What is needed -> Beginning with the line that holds "Toggle Mute Audio in Game view", retype the rest of the listing exactly, last line included.

Raw data ->

......

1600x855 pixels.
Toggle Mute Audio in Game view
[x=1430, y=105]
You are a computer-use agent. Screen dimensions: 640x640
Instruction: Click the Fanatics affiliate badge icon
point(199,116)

......

Problem solution ->
Toggle Mute Audio in Game view
[x=1430, y=105]
You are a computer-use agent. Screen dimensions: 640x640
Instruction: Click the Fanatics affiliate badge icon
point(199,116)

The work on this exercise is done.